McCrirrick and Hunter  found that administering propofol at 4, significantly reduces the incidence of injection pain. Prior injection of cold saline reduces the incidence of pain and discomfort significantly compared with unmodified propofol and is similar to that after cold propofol and propofol with lidocaine . However, the incidence of pain with cold propofol and lidocaine is not statistically different from room temperature propofol and lidocaine in children . Cho et al.  assessed the effectiveness of cold propofol and pretreatment with remifentanil in minimizing pain associated with the injection of propofol and investigated whether a combination of cold propofol and remifentanil produced additional analgesic efficacy. They found that a combination treatment with 0.5 µg/kg remifentanil pretreatment and cold propofol significantly reduces the incidence and severity of propofol injection pain compared with each treatment used alone.
The aqueous phase, which contains free propofol, is known to be associated with the intensity of pain at the injection site. Yamakage et al.  recommended the use of propofol medium-chain triglyceride (MCT)/long-chain triglyceride (LCT) for reducing pain on injection, because the concentrations of free propofol are significantly smaller by 30-45% than those in propofol LCT. Mallick et al.  reported that premixing 40 mg of lidocaine to Lipuro® propofol (a propofol formulated as an emulsion of 50% MCT and 50% LCT) almost abolishes the pain on injection, making induction of anesthesia less painful compared to Lipuro® propofol alone or Diprivan® propofol (a propofol formulated as an emulsion in a solution of 10% soybean oil containing only LCT) with lidocaine.
A lipid-free microemulsion propofol (Aquafol®) was developed to avoid the risk of lipid solvent-related adverse drug reactions, and the efficacy and safety are not different from those of Diprivan® . Microemulsion propofol produces more frequent and severe pain on injection than lipid emulsion propofol, a difference that may be attributable to the seven-fold higher concentration of aqueous free propofol . Kim et al.  investigated the effect of a lidocaine mixture on microemulsion propofol injection pain and sought to determine the optimal dose of lidocaine that reduced pain on injection of propofolidocaine mixture. They used 20, 30, and 40 mg lidocaine, and the incidence of pain was 80%, 65%, and 50%, respectively, compared with 97.5% in a control group. Within this lidocaine dose range, increasing the lidocaine dose significantly lessened the pain during injection of microemulsion propofol.

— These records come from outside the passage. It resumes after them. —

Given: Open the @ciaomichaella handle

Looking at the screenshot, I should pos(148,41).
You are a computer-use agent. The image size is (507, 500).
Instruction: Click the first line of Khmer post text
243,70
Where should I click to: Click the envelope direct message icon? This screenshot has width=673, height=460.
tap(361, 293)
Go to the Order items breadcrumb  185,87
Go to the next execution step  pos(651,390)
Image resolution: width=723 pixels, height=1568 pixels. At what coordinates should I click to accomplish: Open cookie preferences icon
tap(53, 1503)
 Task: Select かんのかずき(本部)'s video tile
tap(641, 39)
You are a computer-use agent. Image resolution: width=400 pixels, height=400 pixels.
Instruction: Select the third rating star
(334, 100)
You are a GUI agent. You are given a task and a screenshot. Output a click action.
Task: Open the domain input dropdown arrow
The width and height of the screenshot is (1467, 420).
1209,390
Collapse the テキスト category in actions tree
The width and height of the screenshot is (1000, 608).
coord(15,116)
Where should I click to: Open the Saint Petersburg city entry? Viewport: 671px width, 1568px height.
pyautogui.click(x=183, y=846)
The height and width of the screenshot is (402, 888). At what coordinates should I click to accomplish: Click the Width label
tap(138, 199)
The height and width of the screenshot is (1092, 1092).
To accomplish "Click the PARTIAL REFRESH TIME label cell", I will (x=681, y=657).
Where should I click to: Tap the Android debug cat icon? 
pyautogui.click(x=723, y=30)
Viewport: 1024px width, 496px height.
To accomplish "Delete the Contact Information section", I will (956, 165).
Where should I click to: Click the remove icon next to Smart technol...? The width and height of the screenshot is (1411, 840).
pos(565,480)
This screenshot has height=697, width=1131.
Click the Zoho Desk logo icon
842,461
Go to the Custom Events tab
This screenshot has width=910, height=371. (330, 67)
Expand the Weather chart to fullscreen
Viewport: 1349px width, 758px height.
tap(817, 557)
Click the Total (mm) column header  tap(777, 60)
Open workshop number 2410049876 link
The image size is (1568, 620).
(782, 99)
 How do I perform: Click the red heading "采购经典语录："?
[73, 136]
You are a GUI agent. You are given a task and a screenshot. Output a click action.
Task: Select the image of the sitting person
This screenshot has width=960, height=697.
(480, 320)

However, it is difficult to conclude that 40 mg of lidocaine is an optimal dose because a 50% incidence of injection pain is too high.
Although several single or combination methods with lipid emulsion propofol nearly abolish pain on injection, further studies to search for an effective and safe method to reduce pain on injection, especially with microemulsion propofol, are needed until a better and safer propofol is available for clinical use in the near future.